When you compile your code, SIGRTMIN comes out as 34 -- and appears to be defined as (__libc_current_sigrtmin ()) in bits/signum.h.

This should not affect your code but it may impact on your (read: my) expectations.

Length

Suppose we set the nominal signal name length to be 14 characters which seems plenty long enough.

As a side-effect, the maximum n in SIGRTMIN+n is 9999 -- as SIGRTMIN+ is 9 characters and we need a \0 leaving four characters for n. 9999 realtime signals should covers us, I think.

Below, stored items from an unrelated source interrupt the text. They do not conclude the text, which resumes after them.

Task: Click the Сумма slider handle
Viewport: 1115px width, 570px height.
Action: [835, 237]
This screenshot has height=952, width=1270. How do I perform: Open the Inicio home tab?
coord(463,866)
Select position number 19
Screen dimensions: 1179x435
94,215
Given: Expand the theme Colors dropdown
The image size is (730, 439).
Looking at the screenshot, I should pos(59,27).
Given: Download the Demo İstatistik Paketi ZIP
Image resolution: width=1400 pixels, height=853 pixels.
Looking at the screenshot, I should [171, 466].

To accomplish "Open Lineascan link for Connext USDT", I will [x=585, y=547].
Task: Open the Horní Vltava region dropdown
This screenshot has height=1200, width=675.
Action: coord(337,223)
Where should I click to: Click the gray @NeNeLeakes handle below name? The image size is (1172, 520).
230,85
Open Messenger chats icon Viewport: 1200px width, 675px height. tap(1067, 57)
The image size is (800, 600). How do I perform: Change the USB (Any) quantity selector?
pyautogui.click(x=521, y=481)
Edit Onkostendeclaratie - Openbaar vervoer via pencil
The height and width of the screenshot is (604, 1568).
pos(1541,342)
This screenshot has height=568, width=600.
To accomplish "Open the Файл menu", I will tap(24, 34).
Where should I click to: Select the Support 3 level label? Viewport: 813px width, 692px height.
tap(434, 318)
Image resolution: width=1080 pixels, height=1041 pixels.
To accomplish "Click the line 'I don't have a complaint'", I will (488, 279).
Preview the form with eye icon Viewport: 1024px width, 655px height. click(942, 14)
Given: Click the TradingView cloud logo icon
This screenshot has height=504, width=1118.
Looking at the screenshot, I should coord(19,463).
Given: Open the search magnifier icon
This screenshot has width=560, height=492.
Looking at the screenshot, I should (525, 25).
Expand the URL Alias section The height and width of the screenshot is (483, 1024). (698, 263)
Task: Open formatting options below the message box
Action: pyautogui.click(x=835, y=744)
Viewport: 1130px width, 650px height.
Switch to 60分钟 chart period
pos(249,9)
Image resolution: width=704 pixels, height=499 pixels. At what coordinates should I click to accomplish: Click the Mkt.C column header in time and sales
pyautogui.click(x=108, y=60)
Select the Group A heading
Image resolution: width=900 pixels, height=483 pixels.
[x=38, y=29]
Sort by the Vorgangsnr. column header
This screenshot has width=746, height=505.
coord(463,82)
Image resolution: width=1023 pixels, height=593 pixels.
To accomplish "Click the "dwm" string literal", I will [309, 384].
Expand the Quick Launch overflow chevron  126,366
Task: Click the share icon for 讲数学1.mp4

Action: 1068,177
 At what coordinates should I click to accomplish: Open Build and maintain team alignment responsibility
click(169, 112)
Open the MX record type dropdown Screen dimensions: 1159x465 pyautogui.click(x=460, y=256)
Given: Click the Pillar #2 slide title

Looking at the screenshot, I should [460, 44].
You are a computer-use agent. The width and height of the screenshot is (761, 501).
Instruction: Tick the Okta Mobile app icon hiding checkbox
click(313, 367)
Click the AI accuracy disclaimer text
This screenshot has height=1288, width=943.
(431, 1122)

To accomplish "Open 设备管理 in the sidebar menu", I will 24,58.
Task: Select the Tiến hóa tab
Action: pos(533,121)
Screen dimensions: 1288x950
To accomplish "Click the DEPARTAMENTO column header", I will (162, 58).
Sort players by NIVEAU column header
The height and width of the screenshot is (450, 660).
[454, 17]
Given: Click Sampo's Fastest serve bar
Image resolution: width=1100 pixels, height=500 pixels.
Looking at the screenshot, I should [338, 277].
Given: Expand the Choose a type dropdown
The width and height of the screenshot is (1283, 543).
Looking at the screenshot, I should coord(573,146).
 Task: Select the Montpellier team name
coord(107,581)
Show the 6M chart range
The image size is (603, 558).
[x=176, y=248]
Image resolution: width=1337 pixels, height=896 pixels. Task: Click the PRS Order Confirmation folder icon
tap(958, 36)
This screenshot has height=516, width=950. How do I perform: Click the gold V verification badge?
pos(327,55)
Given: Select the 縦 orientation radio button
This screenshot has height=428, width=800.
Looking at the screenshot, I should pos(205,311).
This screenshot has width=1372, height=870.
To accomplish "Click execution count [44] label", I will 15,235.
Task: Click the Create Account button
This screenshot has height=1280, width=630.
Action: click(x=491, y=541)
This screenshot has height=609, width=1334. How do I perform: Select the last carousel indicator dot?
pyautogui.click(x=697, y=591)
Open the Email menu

Any gap would be filled with SIGJUNKn.

Errors

Errors are slightly easier than signals although the same principle applies.

Linux's errno(3) indicates it uses the set from POSIX.1 and C99 and that EAGAIN and EWOULDBLOCK "may be the same."

Solaris-derived OS' suggest in intro(2) that the set comes from the Single UNIX Specification.

Range

Everyone seems to start at 1.

Only OS X and FreeBSD define ELAST so for the rest we simply have to know what the (current) last error number is:

#if defined (BSD)
#define LAST_ERRNO (ELAST + 1)
#elif defined (__linux__)
#define LAST_ERRNO (EHWPOISON + 1)
#elif defined (__APPLE__) && defined (__MACH__)
#define LAST_ERRNO (ELAST + 1)
#elif defined (__sun) && defined (__SVR4)
#define LAST_ERRNO (ESTALE + 1)
#else
#error Cannot define LAST_ERRNO
#endif

Length

Empirical study suggests the longest errno names are ENOTRECOVERABLE, EPROTONOSUPPORT and ESOCKTNOSUPPORT at 15 characters apiece.

Any gaps would be filled with ERRNOn where it's unlikely that n will be more than 3 characters. Well within the 15 characters above.